Der Ikea-Katalog war lange Zeit eine Art Reifezeugnis. Wer die dickleibige Dokumentation eines farblich aufeinander abgestimmten Wohnens in seinen Händen hielt und intensiv durchblätterte, war auf dem Sprung ins richtige Leben: in die eigene Wohnung, in die Selbstständigkeit und die noch ungewisse, auf jeden Fall aber traumhafte Zukunft. Mit dieser analogen Vergewisserung ist jetzt Schluss: Die 70. Ausgabe des Ikea-Katalogs wird die letzte sein, wie Konrad Grüss bekannt gab, der Managing Director von Inter Ikea Systems.

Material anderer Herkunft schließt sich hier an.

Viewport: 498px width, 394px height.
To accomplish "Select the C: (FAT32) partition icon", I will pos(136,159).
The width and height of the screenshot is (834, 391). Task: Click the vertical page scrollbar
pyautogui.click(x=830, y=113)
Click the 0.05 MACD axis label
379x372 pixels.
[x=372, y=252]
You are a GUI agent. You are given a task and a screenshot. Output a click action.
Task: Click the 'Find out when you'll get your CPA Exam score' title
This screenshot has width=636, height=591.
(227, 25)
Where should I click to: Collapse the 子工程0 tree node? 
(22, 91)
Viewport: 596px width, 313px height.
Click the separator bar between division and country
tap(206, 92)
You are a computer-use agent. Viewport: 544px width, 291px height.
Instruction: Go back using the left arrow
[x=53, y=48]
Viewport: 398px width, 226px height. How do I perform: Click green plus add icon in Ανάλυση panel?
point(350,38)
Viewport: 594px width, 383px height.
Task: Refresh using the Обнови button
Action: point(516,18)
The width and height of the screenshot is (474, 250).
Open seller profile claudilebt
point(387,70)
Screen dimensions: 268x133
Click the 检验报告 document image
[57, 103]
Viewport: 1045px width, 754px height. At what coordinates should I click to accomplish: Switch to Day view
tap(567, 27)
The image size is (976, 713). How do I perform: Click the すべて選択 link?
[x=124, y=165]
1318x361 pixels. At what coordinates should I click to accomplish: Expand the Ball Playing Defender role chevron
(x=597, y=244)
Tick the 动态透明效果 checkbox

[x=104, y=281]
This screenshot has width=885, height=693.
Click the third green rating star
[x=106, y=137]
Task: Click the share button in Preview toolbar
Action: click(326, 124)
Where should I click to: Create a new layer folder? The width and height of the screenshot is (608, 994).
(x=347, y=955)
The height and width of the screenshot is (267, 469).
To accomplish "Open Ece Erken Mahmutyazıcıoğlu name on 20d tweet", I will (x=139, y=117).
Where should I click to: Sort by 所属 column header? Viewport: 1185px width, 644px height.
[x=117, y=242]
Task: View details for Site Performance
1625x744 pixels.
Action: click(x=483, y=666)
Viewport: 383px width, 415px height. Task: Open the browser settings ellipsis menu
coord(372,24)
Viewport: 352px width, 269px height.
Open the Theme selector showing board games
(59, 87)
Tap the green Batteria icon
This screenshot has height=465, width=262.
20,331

Weil es sich gut macht, die Einstellung eines Angebots mit positiver Botschaft zu verbinden, wird das Aus mit einer neuen Nachhaltigkeitsstrategie begründet. Denn natürlich spart es Ressourcen, wenn die Schmöker des schwedischen Geschmacks nicht mehr gedruckt werden und somit keine Rohstoffe mehr verbrauchen. Und der Ikea-Katalog war lange Zeit ein frei Haus gelieferter Megaseller in fast 30 Ländern dieser Welt: Seine höchste Auflage lag bei 200 Millionen Exemplaren, wodurch andere Werke der Erbauung – wie Bibel oder Koran – in den Schatten gestellt wurden.
Der Hauptgrund aber ist ein geändertes Konsumverhalten, das man zwar seit Jahren mit all den Zustelldiensten und den Paketen im Treppenhaus Tag für Tag vor Augen hat, das man aber fürs Ritual mit Katalogsichtung und Möbelhaus-Ausflug insgeheim nicht gelten lassen wollte. Überwältigende 80 Prozent der Kunden sollen nach Unternehmens-Auskunft inzwischen ihre Ware im Netz sichten und sich dort inspirieren lassen, bevor sie ins gelb-blaue Möbeluniversum aufbrechen oder gleich direkt online bestellen.
Zurück bleibt kulturhistorische Nostalgie und die Erinnerung etwa an den ersten Katalog, der 1950 auch noch Kameras, Füllfederhalter, Aktentaschen anbot. Dann aber war kein Halten mehr mit dem Ohrensessel „Strandmon“, dem Nierentisch „Lövet“und „Winni“, dem Stuhl. Mitte der Sechziger kam Farbe ins Spiel, was den Traum vom eigenen Wohnen noch einen Tick wirklichkeitsnäher werden ließ. Noch lebensechter wurde er dann mit ein paar Accessoires, die aber unverkäuflich waren: wie ein erster kleiner Fernseher 1958, ein Tisch mit Abendbrot und Cola-Fläschchen, bis 1964 dann der erste Mensch im Katalog gesichtet wurde. Das war eine junge Frau, die auf gelbem Flauschteppich kniete und sich vor dem „Systemregal“ein Plattencover anschaute.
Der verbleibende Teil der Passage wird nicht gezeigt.